For now, though, I’m revisiting the first day of my fall break and the week leading up to it – not the midterms nor the stress of studying, but my first-ever solo vacation. I kicked off my fall break with a two-day trip in Naples.
The trip was only a thought in my mind before I committed to going. I’d never taken a vacation on my own, let alone booked my own hotel room before. Typically, I travel or vacation with at least one other person. I chatted once with an Arcadia professor about Naples, and how I’d really like to go visit the city during my time in Italy. Being from Naples himself, he was excited for me despite my plan not even existing yet. The next week I mentioned that I was even more strongly considering going, and he mentioned that he knew someone who would take groups around the area. To this, I told him that I’d be going alone. I could tell he was hesitant of my choice to tackle on my own a city which has been described to me mostly as chaotic, but he proceeded to help me plan my trip.
Throughout the week, the Arcadia office and my classmates learned of my travel plan, and on more than a few occasions I was advised to be safe and aware of my surroundings. While I’ve never taken a vacation alone, I do spend lots of time exploring alone. I knew how to be safe and how to be a woman traveling alone, but I took their advice close to heart. Even my grandfather told me in an email with travel tips for a different vacation that Naples is a “gritty” city. I knew why everyone was warning me, but aside from any possible language barriers creating even a minor conflict, I had no fear. It’s difficult to enjoy a trip if I spend the entire time being worried about myself and my surroundings.

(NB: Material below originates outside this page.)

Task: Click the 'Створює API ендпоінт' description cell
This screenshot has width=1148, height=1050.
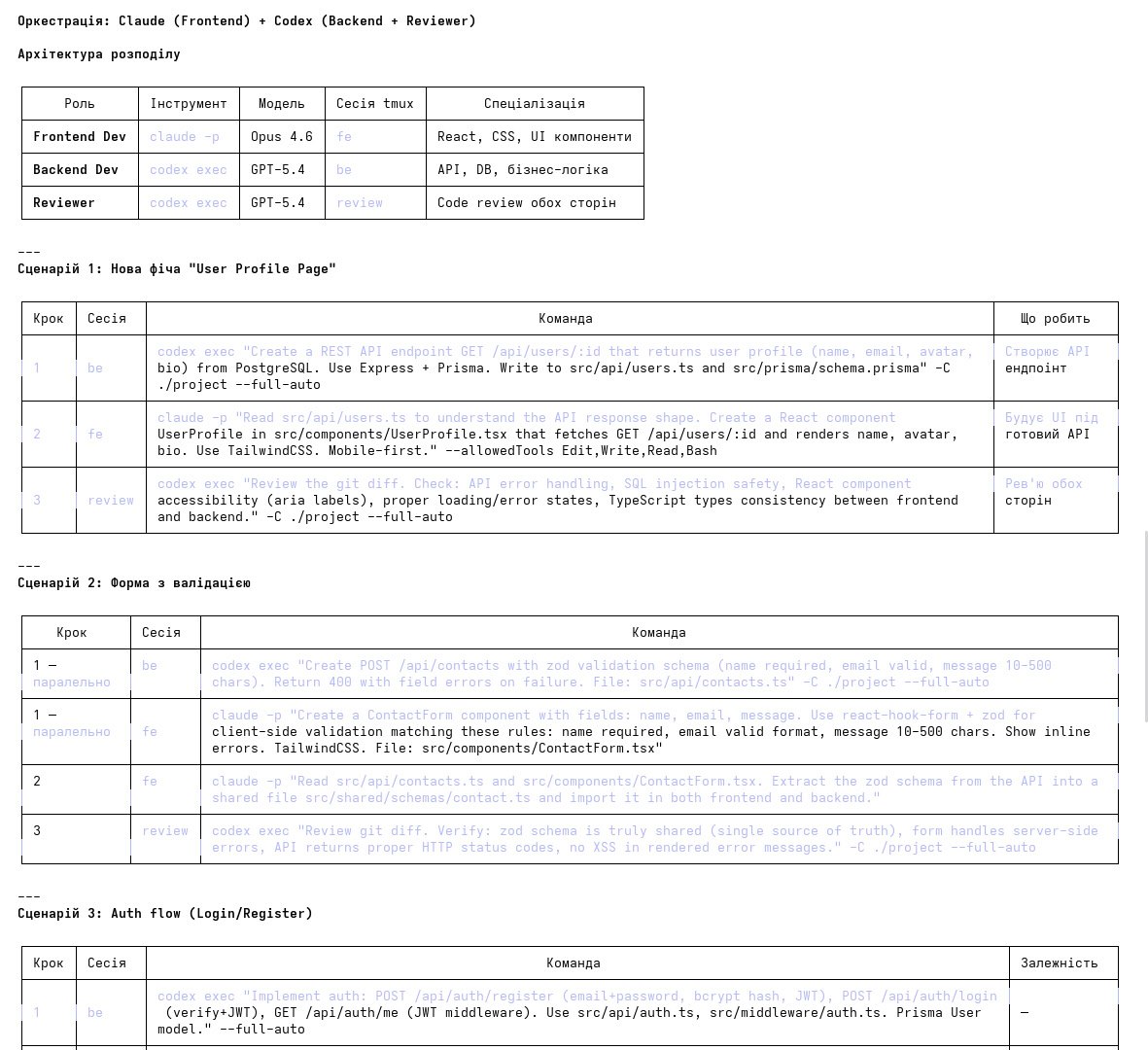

I was right to have no fear. I woke up early on the Friday morning after my midterms were all finished, arrived at Termini, waited for my train’s information to display on the big screen, and told myself that the day would be unlike any other that I’d ever experienced. I hadn’t planned anything for myself besides making a list of a few things that I wanted to see, so my first day in Naples was truly grounded in wandering. It took me an hour to feel more than remotely comfortable walking aimlessly, but once I got closer to the city’s center and had a destination and some fried street food in me, I was on a roll. I saw what I wanted to see and ate what I wanted to eat. I even stumbled upon the Netflix show Sense8 being filmed. The next day, I woke up early to walk an hour along the sea just after sunrise and felt, for the first time in a little while, peace.
My time in Naples was, in fact, unlike any other. Being alone on this small vacation was what I needed. Yes, the city was chaotic, but I knew roughly what to expect. I was not bothered, and I had the skills of an independent person to carry me through my journey. I even spoke with another solo traveler whom I met atop Castel Sant’Elmo, as we took one another’s photos in front of the breathtaking view of the city’s rooftops, sea, and Vesuvius. In Naples, I didn’t feel unsafe. I felt like a stranger for sure, but the thought never crossed my mind that I would encounter any real danger. I did have at least one embarrassing moment caused by a language barrier involving me forgetting the very simple word for “already,” but that was an insignificant moment.
And sure, the streets are hard to cross when the cars don’t stop, but even that is a learning moment (following my trip, I joked to my friends that Naples taught me how to cross the street). I value the caution that my professors and family advised me to take, but I’m writing this to tell other young women like me who might want to travel alone that it can be a good, fulfilling experience. Within a semester of being constantly with others, maybe you’ll feel the need to take a break and be outside the parameters of a group setting. For me, it was therapeutic to walk all day without knowing exactly where I was, without having to wait for anyone. If you need the time in a setting where you are truly alone among millions of people, do it. If you want to experience a new city via your decisions, do it. Do be cautious, but don’t be so concerned that it takes away from your experience of finding yourself in a new context.
Self-awareness is an important practice of mine as I grow in the world, and my first solo trip was an important part of this semester as well as the beginning years of my 20s. And if you do take a solo trip to Naples like I did, I can also suggest treating yourself to a nice table-for-one dinner in a nice restaurant. It’s all worth it.